▶ _WHAT IS NEEDED_: Extract each line of the material that follows exactly and omit its pictures.

▶ _DATASET RECORDS_:
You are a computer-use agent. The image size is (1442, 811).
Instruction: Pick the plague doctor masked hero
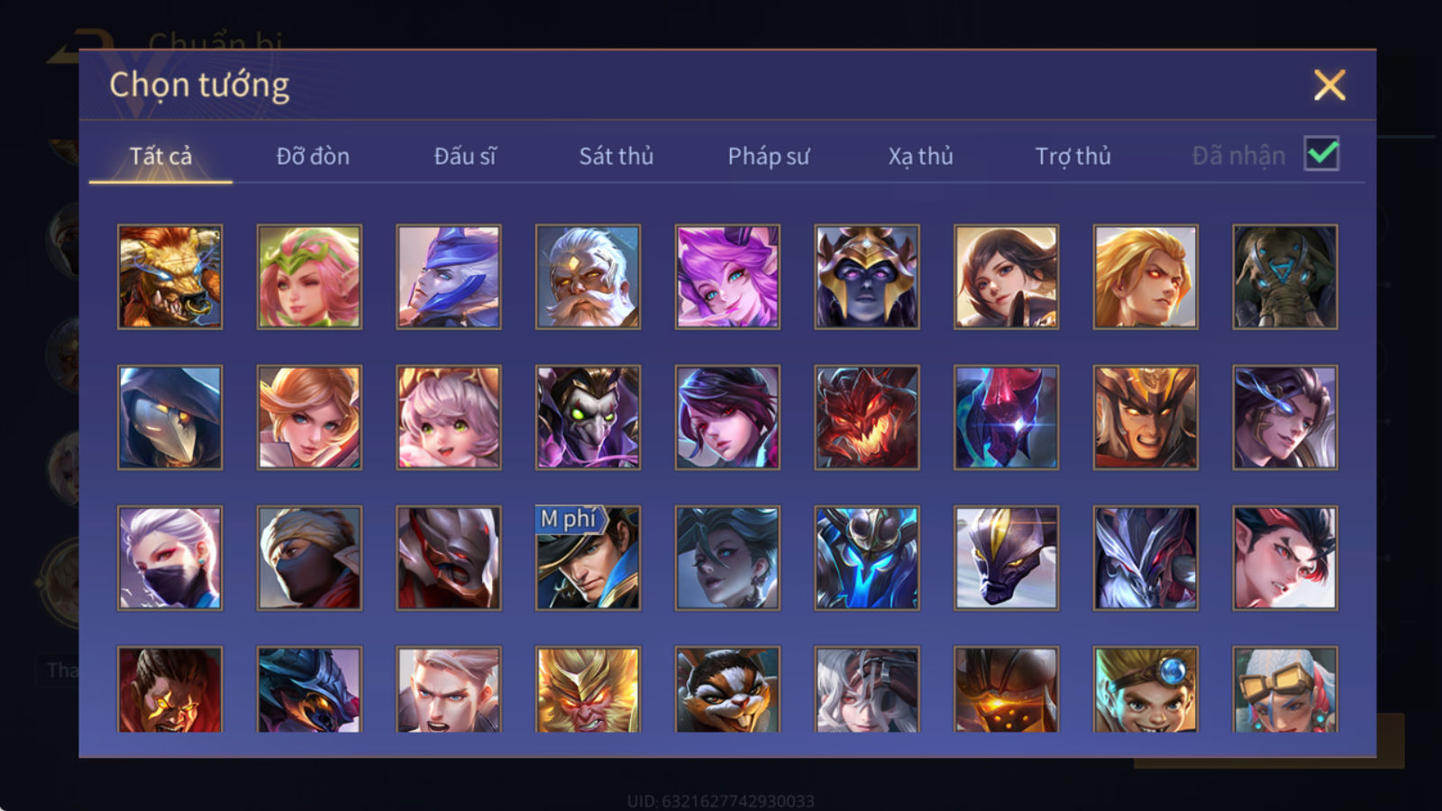169,417
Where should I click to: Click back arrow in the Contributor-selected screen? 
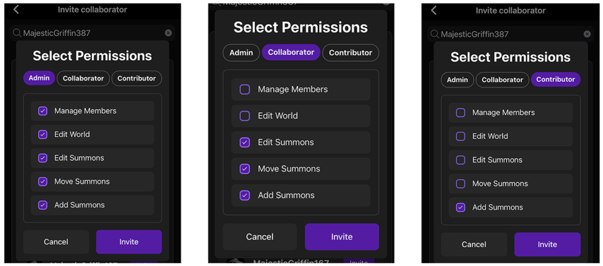(x=434, y=10)
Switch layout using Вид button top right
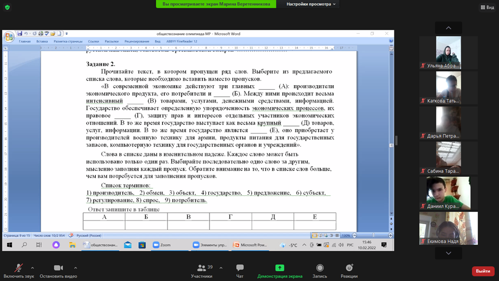Screen dimensions: 499x281 pos(487,7)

▶ _WRITTEN ANSWER_:
You are a computer-use agent. The image size is (1442, 811).
Instruction: Pick the plague doctor masked hero
169,417
Where should I click to: Click back arrow in the Contributor-selected screen? 
(x=434, y=10)
Switch layout using Вид button top right
Screen dimensions: 499x281 pos(487,7)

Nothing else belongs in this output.